Objective Given the challenges of reverse distribution and inefficient high-carbon logistics for green methanol in China, alongside the risk of idle and stranded assets in existing oil pipelines amid peak oil consumption, it is crucial to leverage oil pipeline infrastructure to develop an efficient, low-carbon methanol transportation system.

Methods Based on systematic theory, a construction path for a methanol pipeline transportation system was proposed from the perspectives of multi-energy integration and revitalization of stock assets. At the physical facility level, technical challenges were analyzed, including methanol-induced stress corrosion cracking, seal swelling, mixing control during batch transportation, and gas resistance oscillation in high-drop pipeline segments. An adaptive renovation path was put forward based on material compatibility evaluation and precise tracking of mixed oil interfaces. At the logistics network level, a three-dimensional logistics architecture of “long-distance trunk lines + regional microgrids + hub peak shaving” was established to address the flow mismatch between continuous pipeline transportation and terminal pulsed consumption, and to smooth “last-mile” delivery. For safety assurance, a risk prevention and control system for methanol pipeline transportation was proposed, incorporating a phase separation monitoring mechanism, leakage early-warning lines, and full-life-cycle integrity management.

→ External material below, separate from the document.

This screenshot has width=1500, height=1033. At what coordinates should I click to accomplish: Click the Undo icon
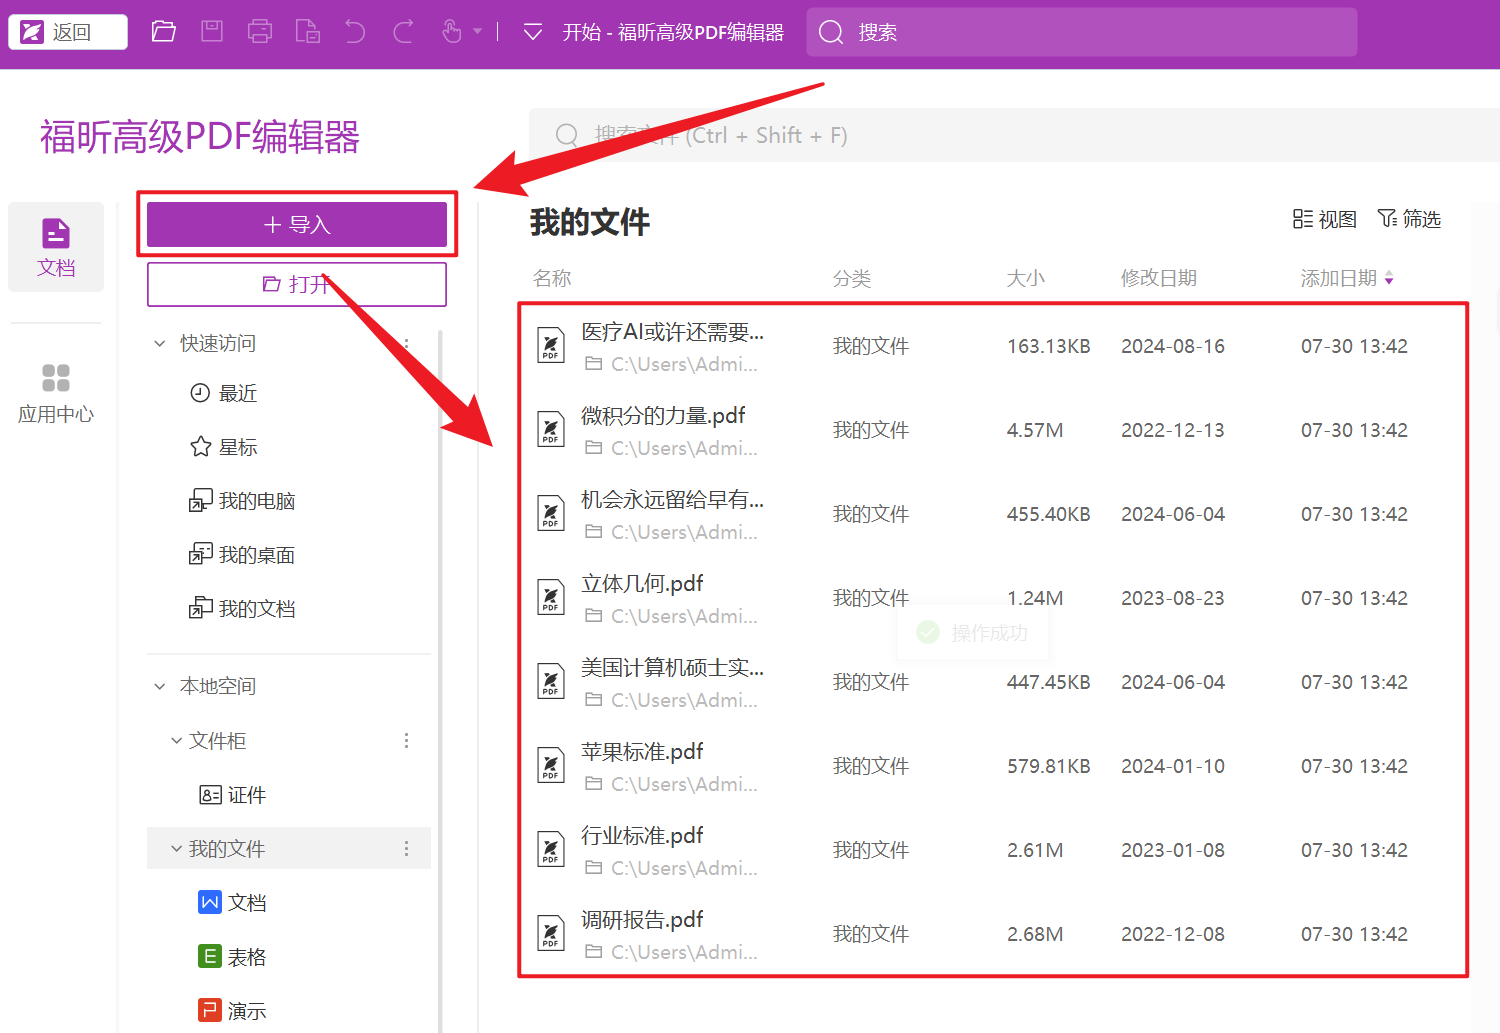(x=355, y=31)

Results The results indicated that: (1) The stock asset revitalization strategy, combined with a “marginal cost + green premium” pricing model and flexible pipeline capacity trading, effectively unlocked idle pipeline capacity and enabled seamless integration of “production, supply, storage, and injection” infrastructure. (2) A full-life-cycle digital carbon passport traceability system was established to address international green trade barriers. (3) A market-oriented operation mechanism, deeply coupling carbon, energy, price, and benefit, facilitated the redistribution of regional economic benefits through spatial energy transfer.

Conclusion The use of stock assets for methanol transportation represents a Pareto improvement approach that addresses logistics challenges and revitalizes idle assets. This approach transforms traditional oil pipeline networks into integrated energy systems coupling hydrogen, carbon, and methanol, bridges the theoretical gap in reconstructing long-distance methanol pipeline networks in China, strengthens the “liquid defense line” for national energy security, and offers a Chinese model for the green transformation of global fossil energy infrastructure.